══ Material provided

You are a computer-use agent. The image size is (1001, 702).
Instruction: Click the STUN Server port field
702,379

════
══ Material provided

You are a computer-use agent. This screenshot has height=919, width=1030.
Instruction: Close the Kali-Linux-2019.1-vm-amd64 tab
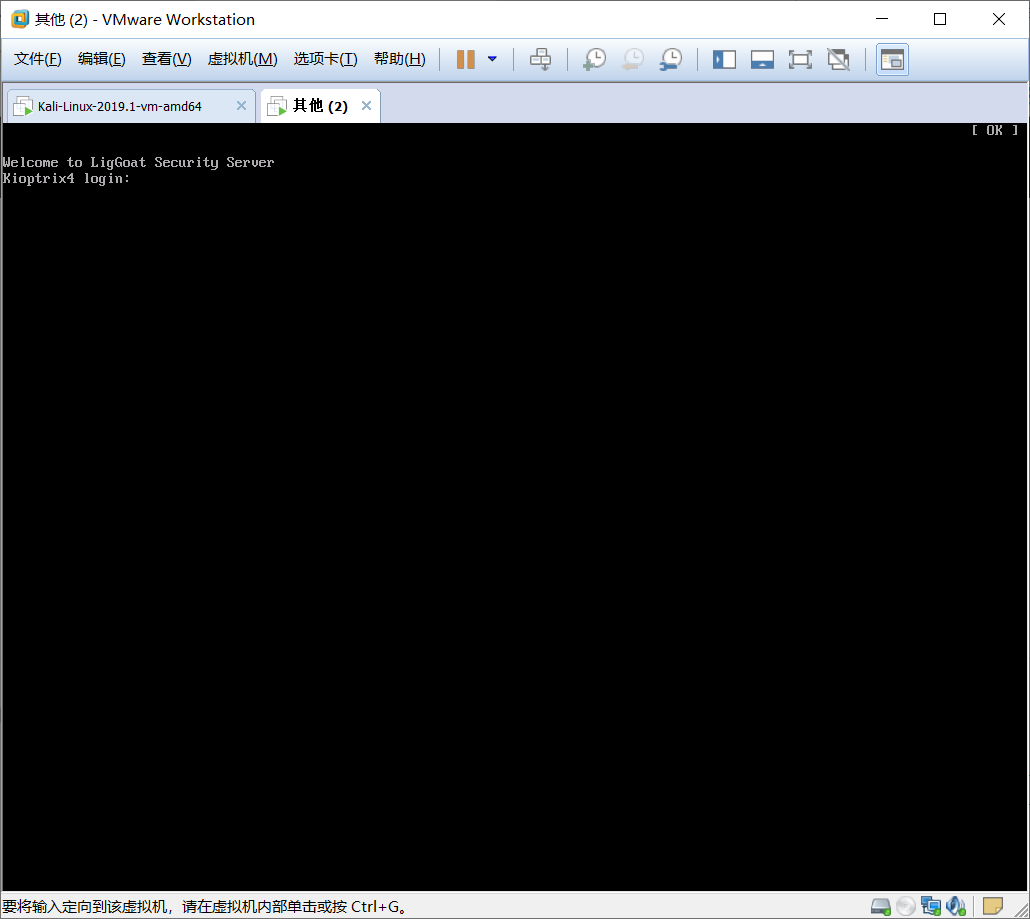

════

**Work to be completed:**
Using the data above, transcribe the lines that run from the line with "You are a computer-use agent. This" to the line with "Instruction: Close the", both ends kept, and output nothing else.

**Written answer:**
You are a computer-use agent. This screenshot has height=919, width=1030.
Instruction: Close the Kali-Linux-2019.1-vm-amd64 tab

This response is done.